| KUTIPAN TEKS |

* * * * * * *

Ada juga tulisan dari Nikko yang menunjukkan bahwa ia tidak mengetahui bahkan tidak menerima apapun tentang dua surat dokumen perpindahan itu. Salah satu tulisan dari Nikko mengenai hal ini adalah “Fuji Isseki Monto Zonchi-no-koto,” dimana Nikko menuliskan dalam dokumen itu bahwa ,”GuruKu Nichiren, yang telah mendahului aku, tidak pernah memutuskan negeri atau tempat manapun. Adalah hal yang biasa, bagi Buddhisme mencari sebuah tempat yang paling indah, damai, dan membangun kuil disana. Kemudian, Gunung Fuji yang terletak di daerah Sugaru (Shizuoka) adalah gunung yang paling tinggi di Jepang. Kita perlu membangun kuil kita disana.” Mengapa Nikko harus menulis kata-kata seperti ini dalam dokumen ini, jika dalam “Minobu Sojo” telah menunjukkan tentang kata-kata Kaidan Kuil Honmonji harus dibangun di Gunung Fuji?
Terdapat juga bukti dokumen lainnya yang dibuat oleh Nikko sendiri. Dokumen yang disebut “Hara dono gohenji” (“Balasan kepada Tuan Hara”) disini ditulis bahwa Nikko mengeluh bahwa Ia harus meninggalkan Gunung Minobu karena terjadi perselisihan Beliau dengan Niko dan murid lainnya. Ia juga mengeluh tentang pembagian barang-barang peninggalan Nichiren setelah pemakaman, karena ia ingin untuk menerima warisan Rupang Buddha Sakyamuni. Bahkan dalam surat ini, Ia tidak menyebutkan tentang dokumen perpindahan Dharma atau hal-hal yang mengarah kepada itu, atau tentang menetapkan untuk mendirikan Kuil Honmonji di Gunung Minobu atau pun mengakui bahwa Nichiren telah menetapkan ia sebagai Kepala Bhiksu di Kuil Kuonji – Minobu.
Bahkan dalam surat ini ia mengatakan bahwa, “Aku dapat menceritakan kepada kamu bahwa betapa malunya aku dan menyesal karena harus meninggalkan Gunung Minobu, dimana makam Nichiren Daishonin ditempatkan. Tetapi bukan hal yang penting dimana aku berada, yang terpenting adalah meneruskan pengajaran dari Nichiren Daishonin dan menyebarluaskannya keseluruh dunia. Semua para murid yang melawan kehendak dan menentang Nichiren Daishonin. Aku percaya hanya aku, Nikko yang melindungi pelaksanaan ajaran dari Nichiren menurut niat aslinya……”

* * * * * * *

| DATA TERKUMPUL |
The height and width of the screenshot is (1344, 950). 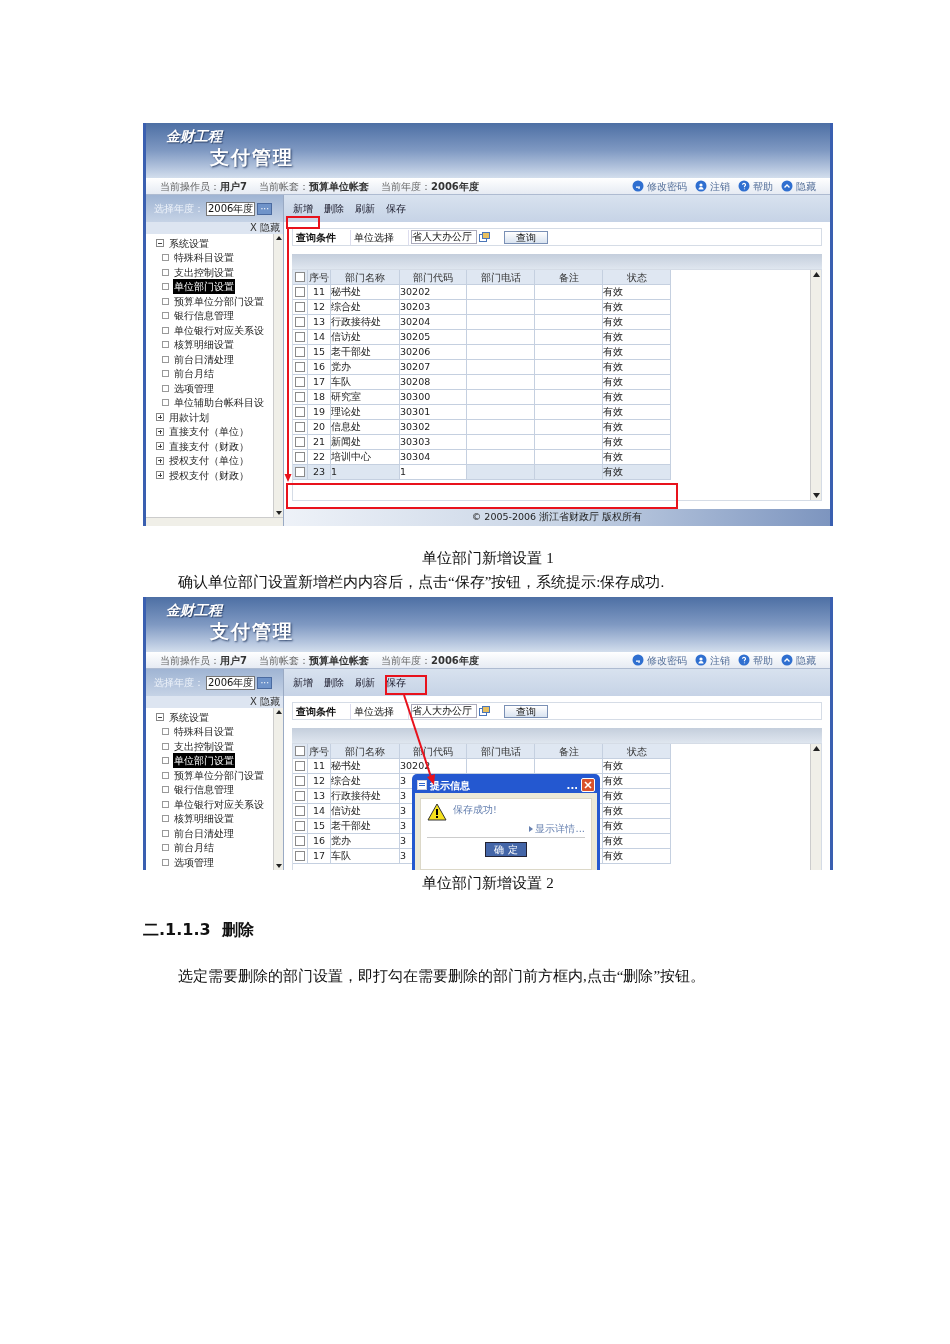 I want to click on table-cell-text: 30303, so click(x=416, y=442).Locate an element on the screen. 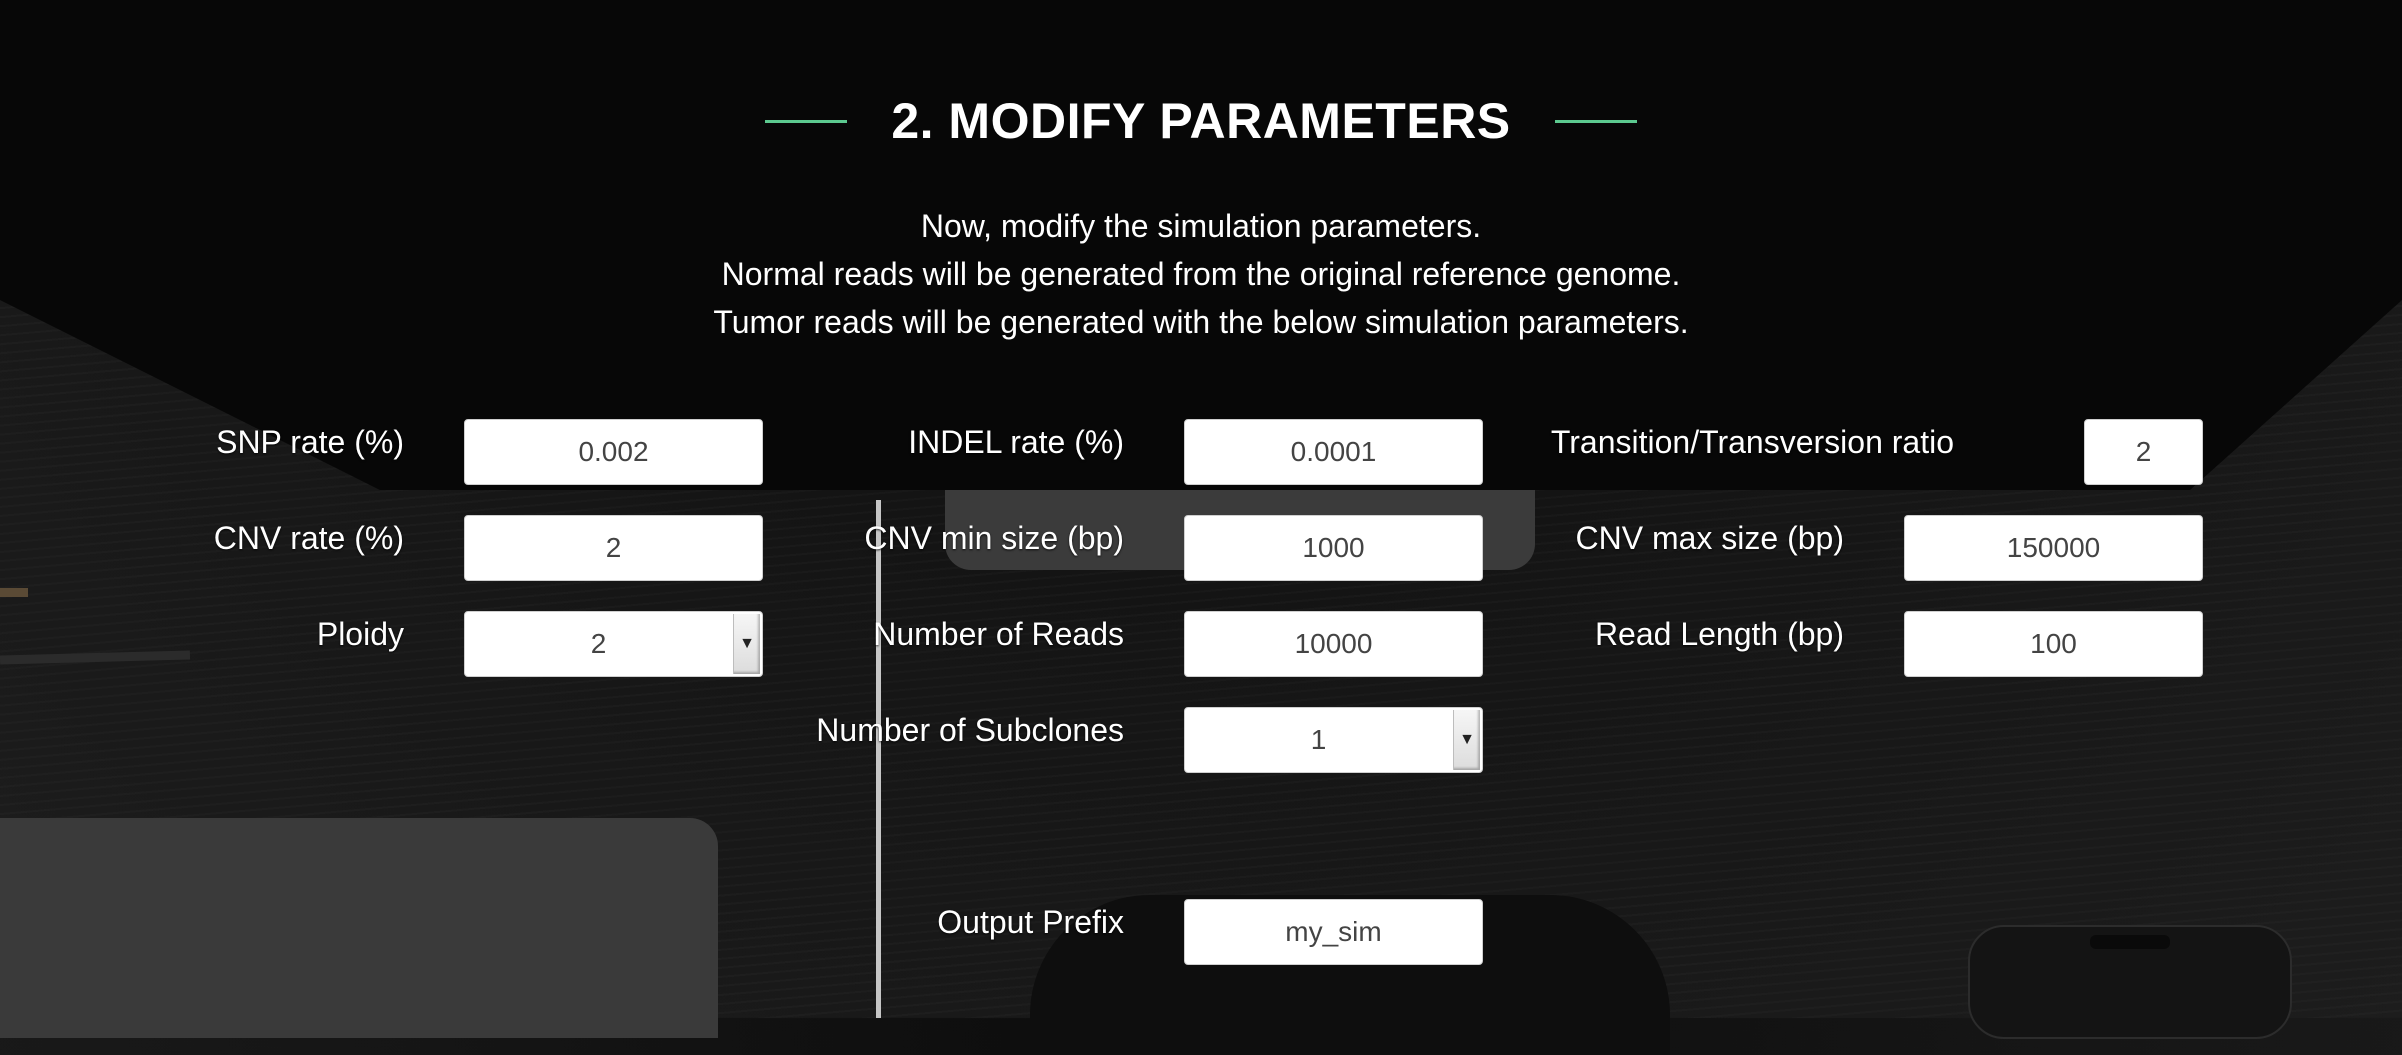 The image size is (2402, 1055). section-header: 2. MODIFY PARAMETERS is located at coordinates (1201, 121).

* * * * * * *

| TUGAS |
Menurut kutipan teks tentang Nikko, gunung apa yang disebut sebagai gunung paling tinggi di Jepang?

| JAWABAN TERTULIS |
Gunung Fuji, yang terletak di daerah Sugaru (Shizuoka).